The variation in angular frequency $\omega$ with wavenumber $k$ in a dispersive medium. There is an upper limit to the wavenumber which the medium can sustain, namely $\pi / a$

Figure 12.4: The variation in angular frequency \(\omega\) with wavenumber \(k\) in a dispersive medium. There is an upper limit to the wavenumber which the medium can sustain, namely \(\pi / a\)

From Equation (12.14), we can find the group velocity \(v_g\) by differentiation:

\[\begin{equation} v_g = \frac{\mathrm{d}\omega}{\mathrm{d}k} = \frac{F}{\mu} \cos \left(\frac{ka}{2}\right) \tag{12.15} \end{equation}\]

Once again, examination of Equation (12.15) shows:

  • The group velocity, \(v_g\) tends to \(\frac{F}{\mu}\) as \(k \rightarrow 0\); and:
  • The group velocity also drops to zero when \(k = \frac{\pi}{a}\)

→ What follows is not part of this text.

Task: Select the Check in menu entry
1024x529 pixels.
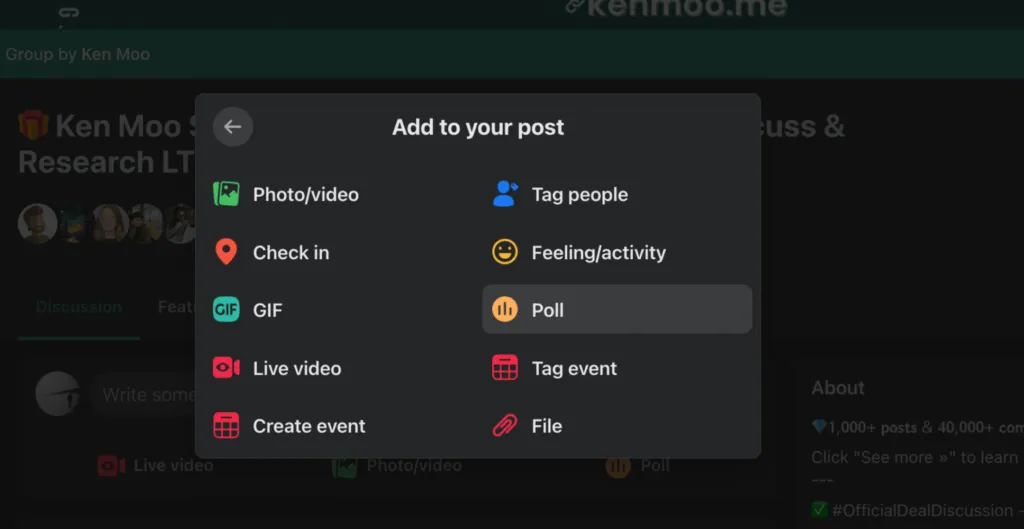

At the point when \(k = \frac{\pi}{a}\), alternate atoms move in exact anti-phase, and we have the appearance of a standing wave (Figure 12.5). Therefore there is an effective cut-off at \(k = \frac{\\pi}{a}\); waves with a greater wave number than this (shorter wavelength, higher frequency) cannot be supported by the lattice.17

When the wavenumber $k = \pi / a$, the atoms move in perfect anti-phase and the movement appears as a standing wave. The lattice can no longer support a higher wavenumber than this.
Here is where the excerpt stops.